Modeled on Strunk and White's The Elements of Style, The Element of Cooking is an opinionated reference work destined to stand alongside the shelf among the great works of the kitchen: On Food and Cooking by Harold McGee, Escoffier, The Joy of Cooking, and the CIA's The Professional Chef. Unlike those monoliths of the kitchen, this book is slim, clear and very to the point: here are the things you need to know how to do, here are the words you need to speak the langauage of food, and, most importanly, here are the ways you need to think about and approach food, the absolute essentials that every, not only good but great, cook knows.

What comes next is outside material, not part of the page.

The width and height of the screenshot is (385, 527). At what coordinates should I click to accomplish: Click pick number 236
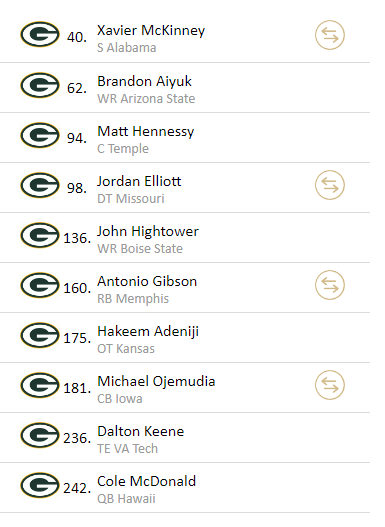[77, 438]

Just as Strunk and White sits on the desk of every student and professional who has to write a sentence, The Elements of Cooking is destined to be the go-to book for any amatuer or professional cook. It defines terms, offers the basic ratios of important preparations (sauces, cakes, etc.) so that you will never need a recipe again and provides countless, simple chef's "secrets" that every home cook should know.
In eight introductory essays, Ruhlman has pared down the essentials of great cooking: understanding how to salt food; making stock; making sauces; using heat properly; working with eggs; having the right tools (there are only 5 essentials); what to read and use as a resource; and lastly, and most importantly, the use of finesse, that extra attention to detail that turns food glorious.
Simply written, this is a book that can be read in an afternoon and it's lessons be practiced for a lifetime.